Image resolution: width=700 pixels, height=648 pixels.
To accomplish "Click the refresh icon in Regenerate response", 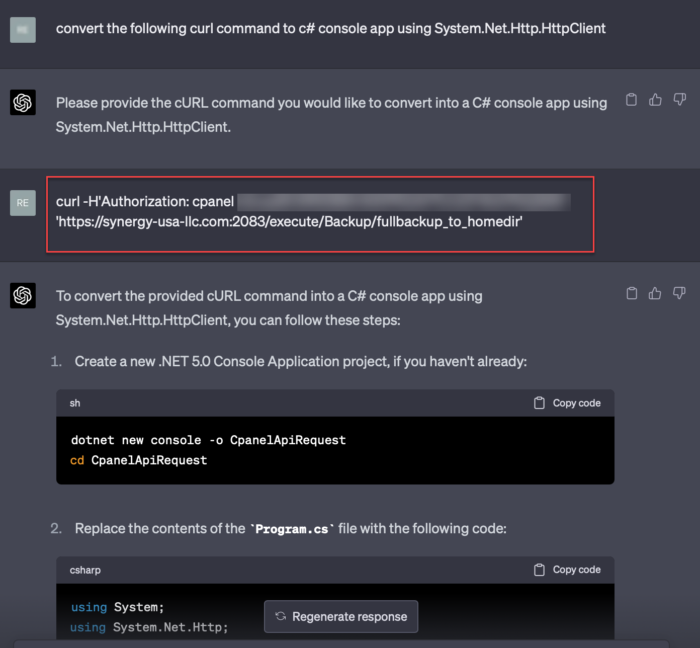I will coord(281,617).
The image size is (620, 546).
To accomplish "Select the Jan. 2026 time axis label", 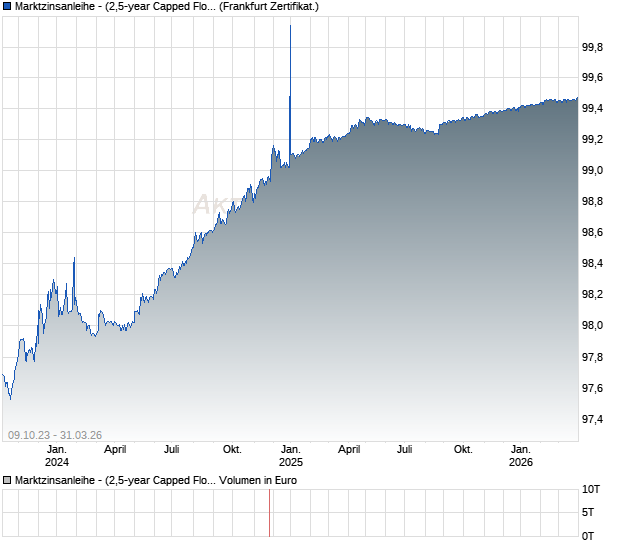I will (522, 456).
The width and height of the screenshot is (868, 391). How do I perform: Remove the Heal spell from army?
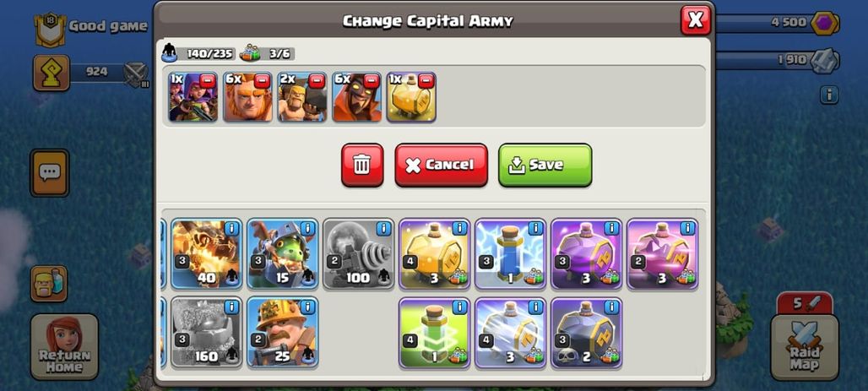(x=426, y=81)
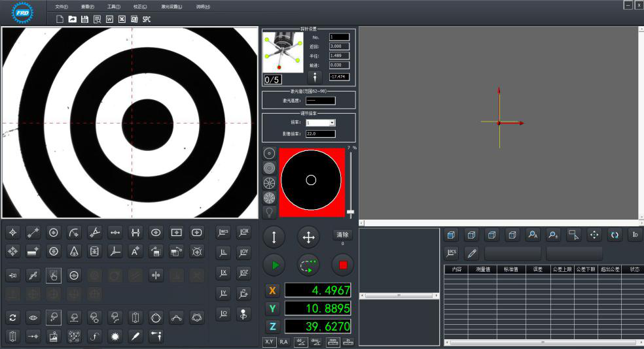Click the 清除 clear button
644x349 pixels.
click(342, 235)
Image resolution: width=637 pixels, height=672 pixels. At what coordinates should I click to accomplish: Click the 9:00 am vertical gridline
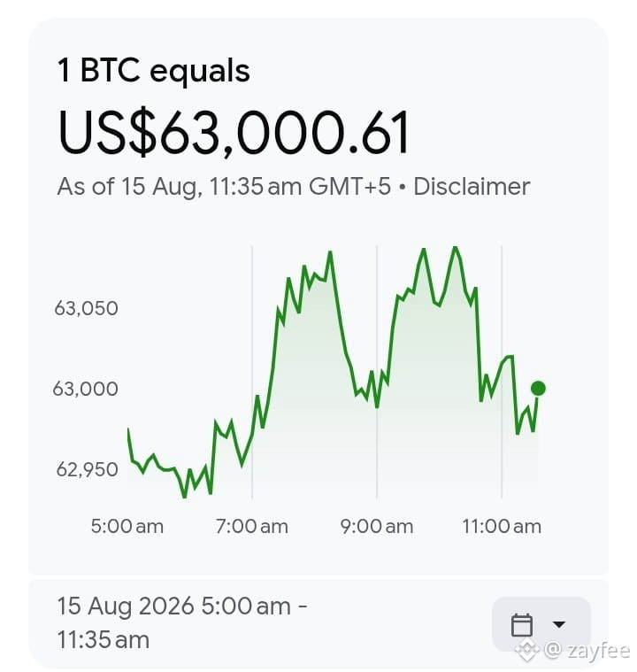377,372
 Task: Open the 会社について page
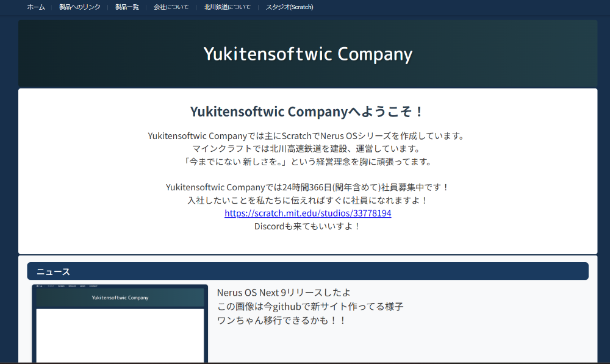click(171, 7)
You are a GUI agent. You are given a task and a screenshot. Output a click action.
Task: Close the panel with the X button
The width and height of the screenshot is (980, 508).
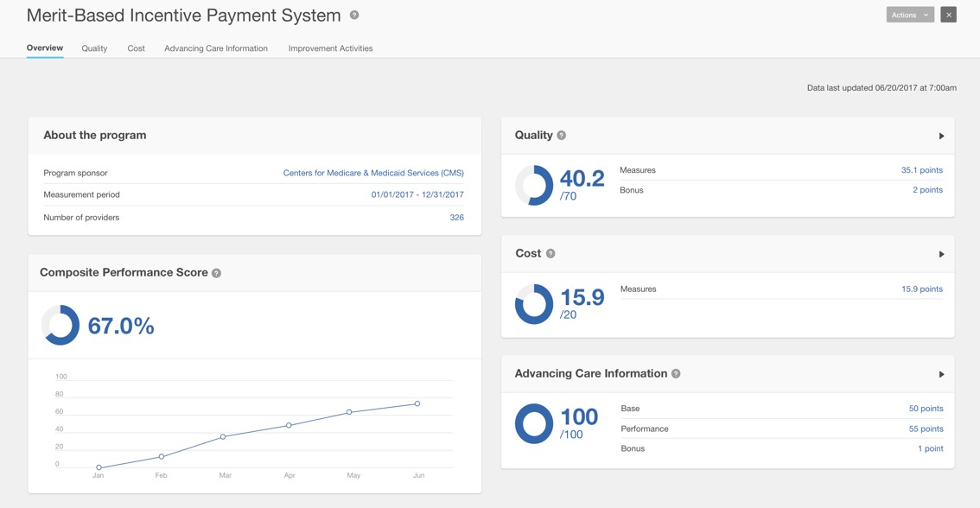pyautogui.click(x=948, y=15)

■ ■ ■ ■ ■ ■ ■

(Work request) Leaving out every picture, copy exactly the lines from the one that contains "Task: Close the panel with the X button" through the end of the entries above.

(Answer space)
Task: Close the panel with the X button
The width and height of the screenshot is (980, 508).
pyautogui.click(x=948, y=15)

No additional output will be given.